Measuring the phase of the PPS (once locked) from 2.5MHz can be done with at least 0.5ns accuracy, using the 10MHz for the phase may give 0.1ns accuracy. Without taking the fractional time of the GPS PPS into account, measuring one PPS with 0.1ns accuracy is sufficient to reach 10e-10
Including the 21ns fractional clock jitter of the PPS from the NEO-x modules gives 210 times less accurate time so you need to measure 210 times longer so to reach 10e-10 you need to measure the phase for 210 seconds. This 21ns clock jitter has exactly the same impact on counting the pulses but for 10e-10 accuracy using a 10MHz clock you already need to measure 1000 seconds so the 21ns PPS jitter has no impact when counting pulses.
This indicates that a FLL should count for at least 100 minutes to be able to adjust and remain within 10e-10 so the drift of the 10MHZ oscillator within 100 minutes should be well below 10e-10
Adding the phase measurement could reduce the measurement time needed to reach 10e-10 with a factor of 5. When using a GPS PPS without the 21ns PPS jitter this reduction could be much bigger.
The GPS position has an uncertainty in the order of 10ns leading to noise in the PPS of the same magnitude. Elimination of the position noise to reach 10e-10 requires at least 100 seconds measurement which is not relevant for the phase measurement method (as its smaller then 210 seconds) and also irrelevant for the pulse counting method as the measurement time is already 1000 seconds to reach 10e-10
Is this a correct summary?
It's a bit more complex.
Regarding the jitter in the 1pps - assuming the GPS module outputs the 1pps at the next available clock cycle from when it should be produced, it will be delayed by a random amount between 0 and 21ns. If it is truly random, the mean delay is 10.5ns and the statistical uncertainty is +- 21ns/n where n is the number of observations. So for 100 observations the mean delay will be 10.5ns +- less than 0.5ns. If a PLL is used with a time constant > 100s then it is insignificant. In reality the constraint 'truly random' is not true, the jitter will show beats with 10MHz but a 48MHz clock should beat quickly enough that a period of 100 observations is pseudo random.
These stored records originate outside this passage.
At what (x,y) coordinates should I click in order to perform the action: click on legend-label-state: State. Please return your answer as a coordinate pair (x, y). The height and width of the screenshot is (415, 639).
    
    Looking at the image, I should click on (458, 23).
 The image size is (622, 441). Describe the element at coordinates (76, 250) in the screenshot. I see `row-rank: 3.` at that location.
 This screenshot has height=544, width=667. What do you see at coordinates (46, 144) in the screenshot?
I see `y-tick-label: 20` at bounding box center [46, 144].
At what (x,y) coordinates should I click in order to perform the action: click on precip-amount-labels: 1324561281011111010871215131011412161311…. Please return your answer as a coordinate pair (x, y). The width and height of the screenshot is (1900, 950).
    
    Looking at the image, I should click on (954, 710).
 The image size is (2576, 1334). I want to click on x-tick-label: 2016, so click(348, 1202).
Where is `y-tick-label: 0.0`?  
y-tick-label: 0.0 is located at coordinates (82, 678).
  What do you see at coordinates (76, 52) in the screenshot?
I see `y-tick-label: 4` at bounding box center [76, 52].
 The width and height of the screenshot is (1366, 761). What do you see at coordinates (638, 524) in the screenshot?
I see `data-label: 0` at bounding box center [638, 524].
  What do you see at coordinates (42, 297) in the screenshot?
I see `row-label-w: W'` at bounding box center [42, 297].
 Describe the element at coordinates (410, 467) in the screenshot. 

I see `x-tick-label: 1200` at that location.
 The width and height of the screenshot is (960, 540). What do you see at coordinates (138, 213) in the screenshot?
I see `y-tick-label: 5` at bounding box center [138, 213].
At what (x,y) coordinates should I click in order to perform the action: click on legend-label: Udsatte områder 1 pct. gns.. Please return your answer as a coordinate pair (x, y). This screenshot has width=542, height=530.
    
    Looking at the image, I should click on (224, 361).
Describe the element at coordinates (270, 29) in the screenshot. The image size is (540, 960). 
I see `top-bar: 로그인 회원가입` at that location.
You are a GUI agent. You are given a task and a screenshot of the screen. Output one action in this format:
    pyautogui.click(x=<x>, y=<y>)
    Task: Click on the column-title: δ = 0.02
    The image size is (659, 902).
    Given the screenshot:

So the jitter can be ignored if the measurement period is long.
The situation with the GPS module is not so clear cut. The uncertainty of the position (and by inference, the 1pps) depends on the specific module, the position of satellites used, the number of satellites used, the constellations they are in (GPS, Glonass, Bidou, etc), the strength of the received signals. The receiver calculates a DOP (dilution of precision) and if that is consistently high then the 1pps can have a lot of variation (in addition to the jitter). There is a specification somewhere that says something like 99% of 1pps within 30ns of true with good signal. This may be a bell curve distribution (does anyone know) so more observations means higher confidence. Again 100 seconds of data should be enough to reduce errors to the point the data is usable if the signal is good.
If the oscillator is running at 10MHz with an error of less than 1E-10, and assuming the oscillator is stable and the 1pps arrival time is known accurately (even though the 1pps itself is jumping around a bit), then 100 seconds should be plenty of time to verify it. The uncertainty in measurement should be small enough to make that call.
The real problem is if the measurement shows the oscillator is off by more than 1E-10. Then the mechanism to correct comes into play. That is a whole new can of worms, each strategy has benefits and drawbacks. Most schemes the better they are at averaging, the slower they are to converge. So to get the oscillator error within 1E-10 may take longer than verifying it is achieved.